TEXT SECTION -

.....

Rule 15(a) provides that a court “should freely give leave [to amend] when justice so requires.” Fed.R.Civ.P. 15(a)(2). The United States Supreme Court has stated:

[i]n the absence of any apparent or declared reason-such as undue delay, bad faith or dilatory motive on the part of the movant, repeated failure to cure deficiencies by amendments previously allowed, undue prejudice to the opposing party by virtue of allowance of the amendment, futility of amendment, etc. -the leave sought should, as the rules require, be “freely given.”
Foman v. Davis, 371 U.S. 178, 182 (1962). The intent of the rule is to “facilitate decision on the merits, rather than on the pleadings or technicalities.” Chudacoff v. Univ. Med. Center of S. Nev., 649 F.3d 1143, 1152 (9th Cir. 2011). Consequently, the “policy of favoring amendments to pleadings should be applied with ‘extreme liberality.'” United States v. Webb, 655 F.2d 977, 979 (9th Cir. 1981).

.....

MATERIAL SHOWN -

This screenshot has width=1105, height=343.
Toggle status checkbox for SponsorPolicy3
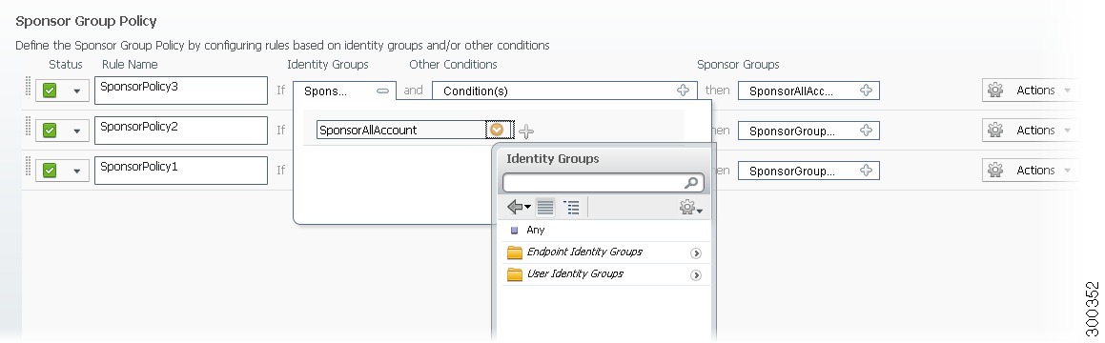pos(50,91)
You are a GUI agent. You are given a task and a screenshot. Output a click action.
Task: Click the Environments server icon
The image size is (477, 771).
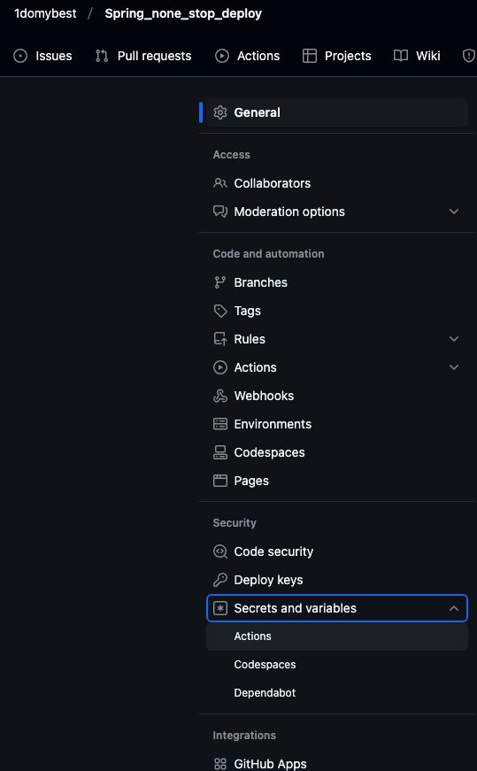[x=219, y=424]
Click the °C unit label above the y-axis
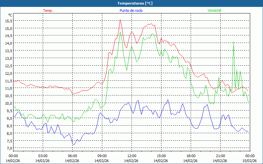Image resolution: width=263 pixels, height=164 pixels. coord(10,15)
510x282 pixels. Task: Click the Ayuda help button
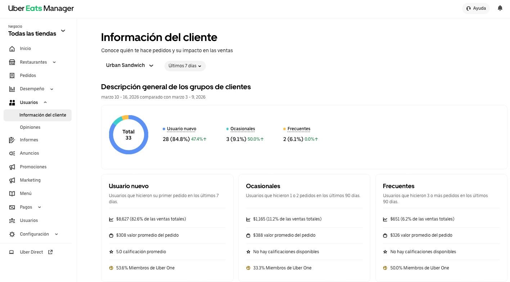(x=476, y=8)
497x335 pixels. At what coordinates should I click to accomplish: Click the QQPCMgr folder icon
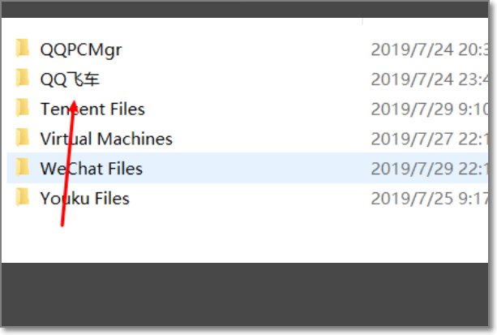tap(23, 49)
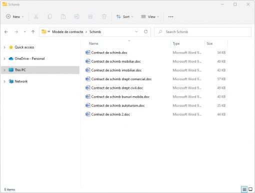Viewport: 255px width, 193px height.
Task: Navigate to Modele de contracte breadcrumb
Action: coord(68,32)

.....

TASK ITEM - Copy out the entire passage above about amending pleadings under Rule 15(a), word for word.

SOLUTION TO THE EXERCISE -
Rule 15(a) provides that a court “should freely give leave [to amend] when justice so requires.” Fed.R.Civ.P. 15(a)(2). The United States Supreme Court has stated:

[i]n the absence of any apparent or declared reason-such as undue delay, bad faith or dilatory motive on the part of the movant, repeated failure to cure deficiencies by amendments previously allowed, undue prejudice to the opposing party by virtue of allowance of the amendment, futility of amendment, etc. -the leave sought should, as the rules require, be “freely given.”
Foman v. Davis, 371 U.S. 178, 182 (1962). The intent of the rule is to “facilitate decision on the merits, rather than on the pleadings or technicalities.” Chudacoff v. Univ. Med. Center of S. Nev., 649 F.3d 1143, 1152 (9th Cir. 2011). Consequently, the “policy of favoring amendments to pleadings should be applied with ‘extreme liberality.'” United States v. Webb, 655 F.2d 977, 979 (9th Cir. 1981).